Perspectivas do Mercado de Algodão no Brasil
Mesmo com um cenário de demanda moderada, o Brasil deverá continuar a desempenhar um papel crucial no mercado global de algodão na temporada 2025/26, conforme análise realizada por pesquisadores do Cepea. A produção do país pode apresentar uma leve redução em relação ao recorde anterior, mas ainda deve se posicionar como a segunda maior da história. As exportações, por sua vez, permanecem robustas e continuam sendo o principal canal para escoar a significativa oferta disponível.
Os especialistas destacam que o desempenho da produtividade será fundamental para o êxito da safra. Mesmo com uma diminuição na área cultivada no Centro-Sul, a expansão do cultivo nas regiões Norte e Nordeste deve ajudar a compensar essa queda, segundo as estimativas da Conab.
Destaque no Mercado Externo
No cenário internacional, o Brasil segue se destacando em termos de escala de produção, competitividade e avanços em rastreabilidade e sustentabilidade. Esses fatores solidificam a posição do país entre os principais fornecedores de algodão no mercado global. A flutuação do dólar, no entanto, continua a ser uma variável crítica para a remuneração das transações, o que torna imprescindível o monitoramento da paridade de exportação em relação aos preços internos. Essa análise é vital para que os agentes do mercado tomem decisões informadas.
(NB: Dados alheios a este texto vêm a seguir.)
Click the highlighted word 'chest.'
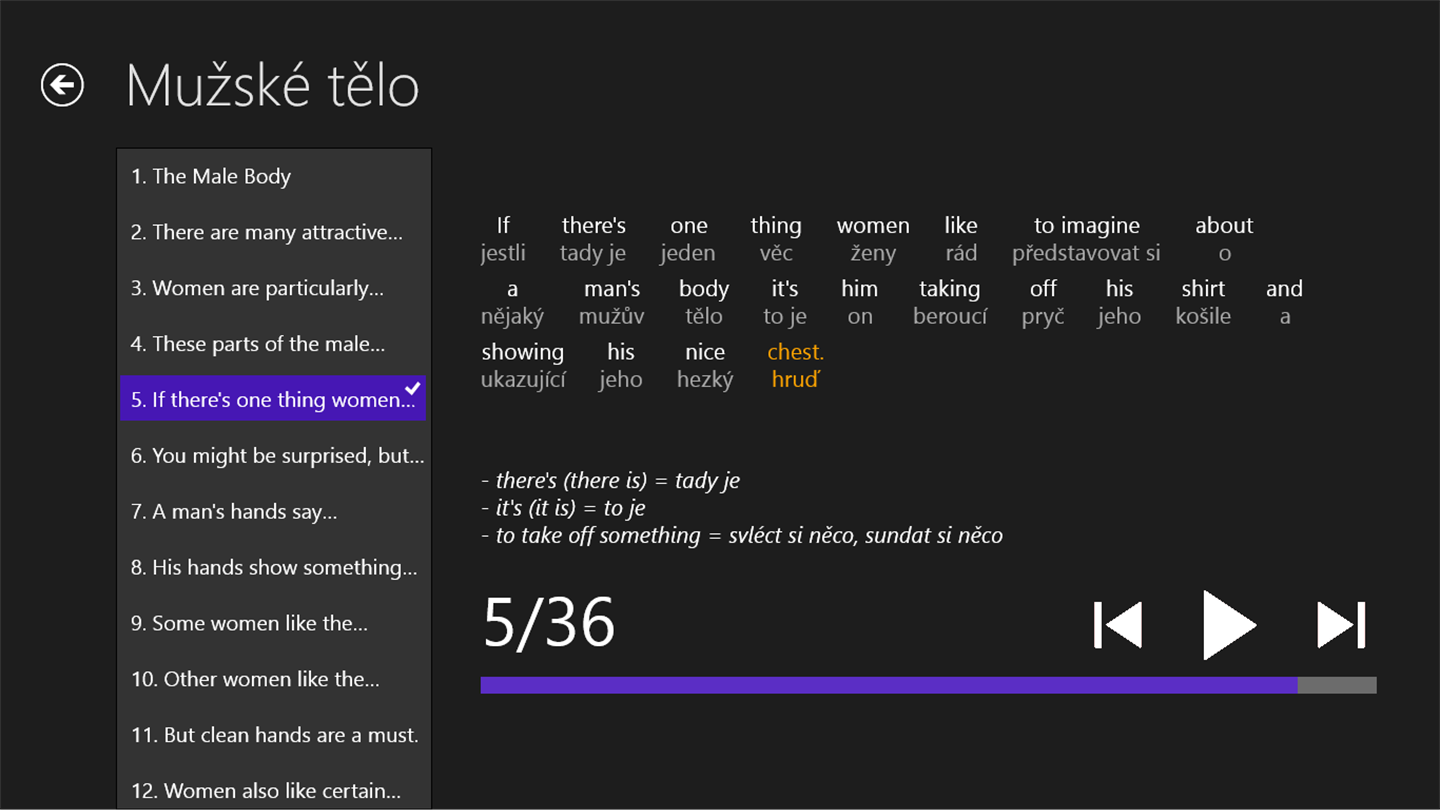Image resolution: width=1440 pixels, height=810 pixels. click(795, 352)
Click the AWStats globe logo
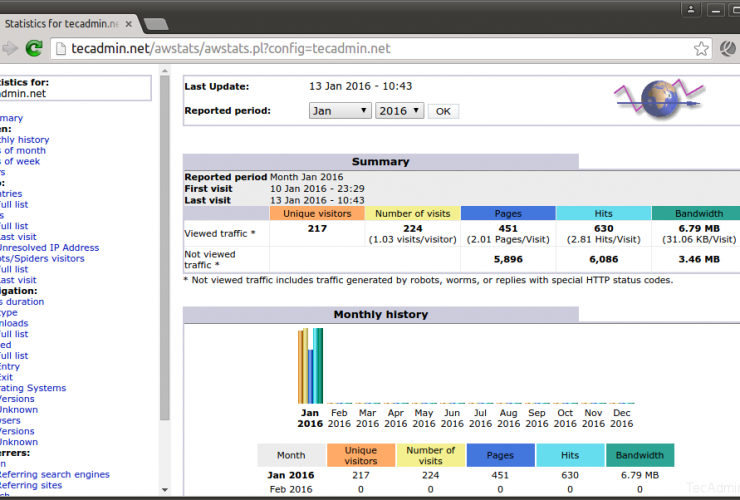This screenshot has width=740, height=500. coord(658,100)
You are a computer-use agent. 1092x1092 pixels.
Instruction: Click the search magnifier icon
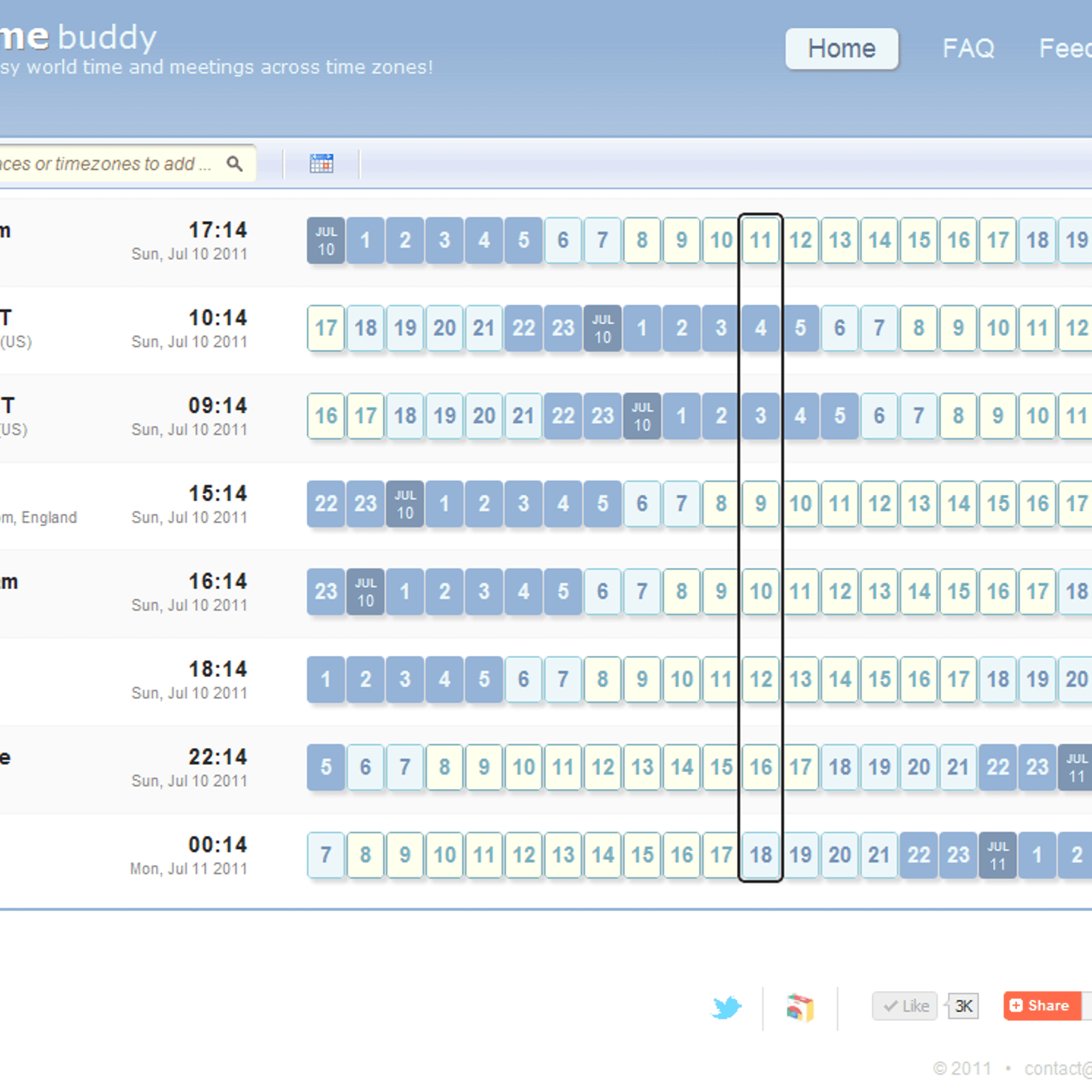pos(234,164)
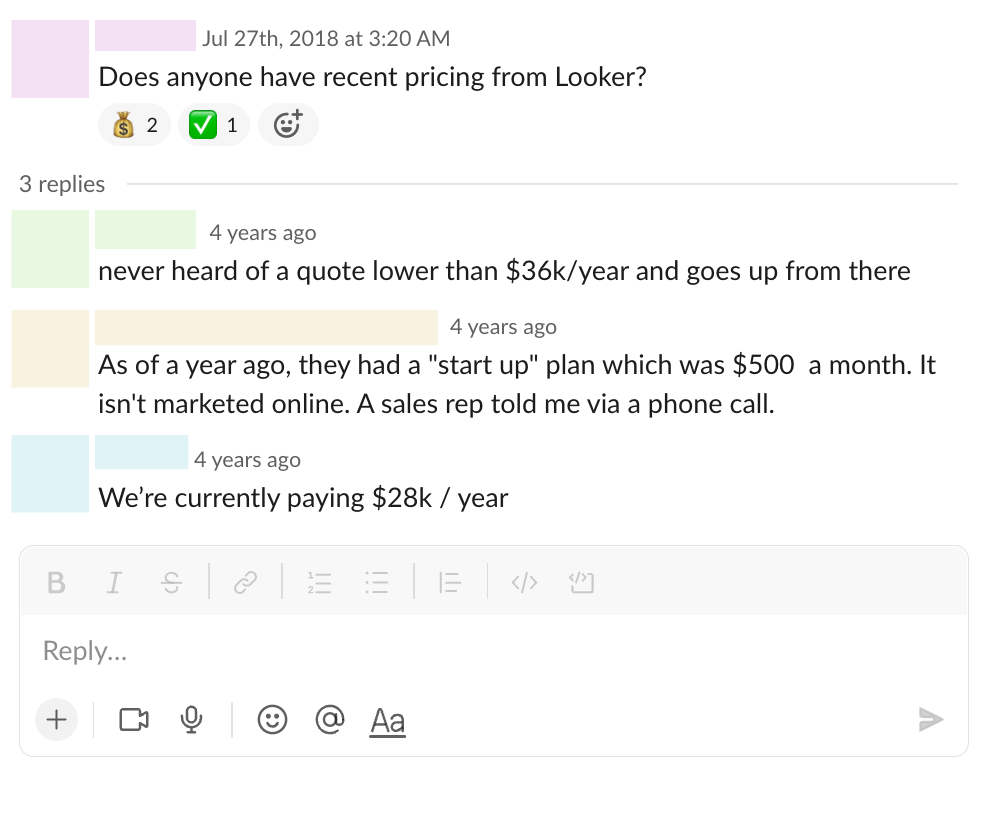The width and height of the screenshot is (998, 818).
Task: Record a video clip
Action: (x=134, y=719)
A área destinada ao cultivo de algodão na safra 2025/26 deverá crescer modestamente 0,7% em comparação ao período anterior, totalizando 2,1 milhões de hectares, de acordo com a Conab. Esse resultado reflete um aumento de 4% na área cultivada nas regiões Norte e Nordeste, enquanto houve uma ligeira queda de 0,4% no Centro-Sul.
Previsões de Produtividade e Produção
A produtividade média esperada é de 1.885 quilos por hectare, apresentando uma diminuição de 3,5% em relação à safra anterior. Isso deverá resultar em uma produção total de 3,96 milhões de toneladas de pluma, marcando uma retração anual de 2,9%.
Em nível mundial, dados do USDA apontam para um leve aumento da oferta global em 0,4% na comparação com a temporada 2024/25. O Brasil está projetado para manter a liderança nas exportações, com embarques estimados em 3,157 milhões de toneladas para a safra 2025/26. Este volume representa uma elevação de 11,4% em relação ao ano anterior, superando em 18,9% as projeções para os Estados Unidos, que devem alcançar 2,656 milhões de toneladas.